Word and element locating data
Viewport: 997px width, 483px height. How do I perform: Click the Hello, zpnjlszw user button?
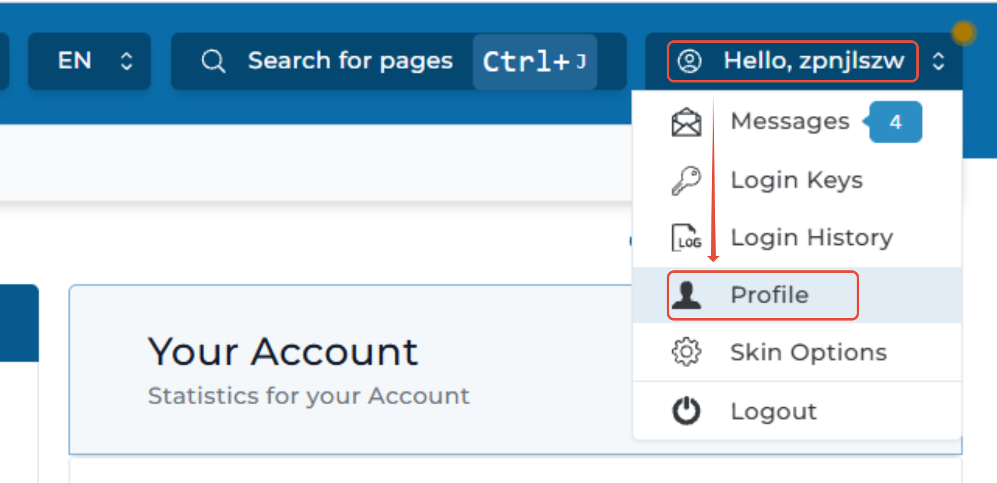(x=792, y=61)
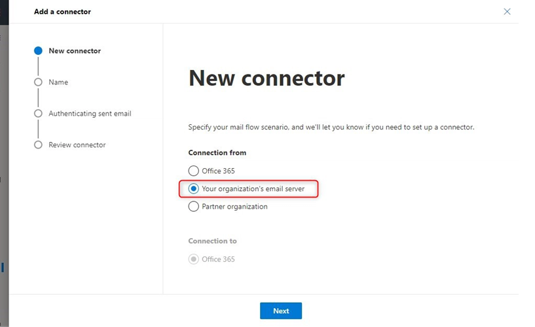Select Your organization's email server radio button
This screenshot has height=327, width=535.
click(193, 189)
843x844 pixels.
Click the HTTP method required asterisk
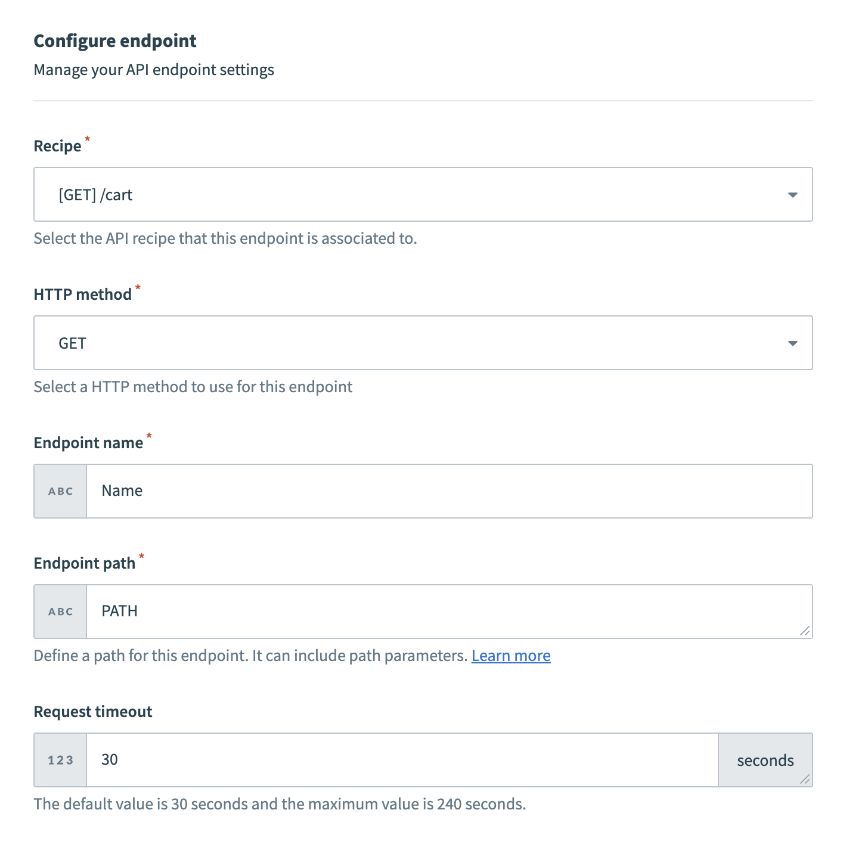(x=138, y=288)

--

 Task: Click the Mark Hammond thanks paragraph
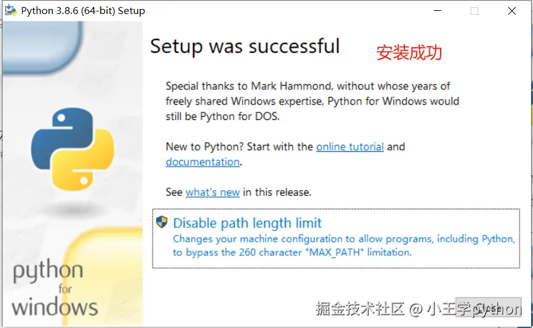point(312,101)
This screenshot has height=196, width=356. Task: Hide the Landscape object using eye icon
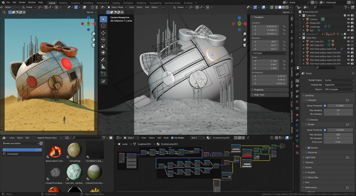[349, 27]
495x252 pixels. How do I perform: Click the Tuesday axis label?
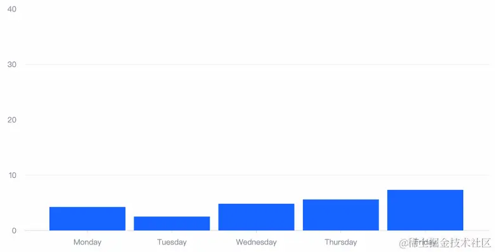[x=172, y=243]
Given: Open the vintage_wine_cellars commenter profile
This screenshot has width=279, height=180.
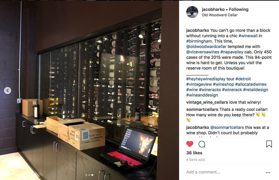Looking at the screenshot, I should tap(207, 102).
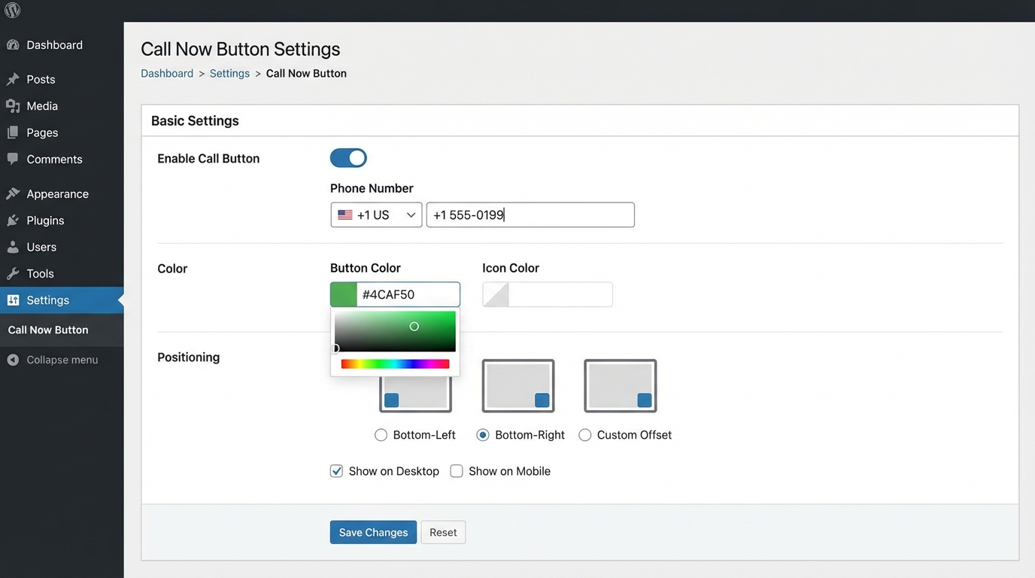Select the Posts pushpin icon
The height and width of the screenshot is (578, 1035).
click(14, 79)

**TASK OBJECTIVE:** Write out the data word for word, from the line containing "Viewport: 997px width, 483px" through the line containing "(x=138, y=288)", both included, and leave the pictures out.

**PROBLEM SOLUTION:**
Viewport: 997px width, 483px height. How do I perform: Click the Hello, zpnjlszw user button?
(x=792, y=61)
Select Your organization's email server radio button
This screenshot has height=327, width=535.
click(193, 189)
843x844 pixels.
Click the HTTP method required asterisk
(x=138, y=288)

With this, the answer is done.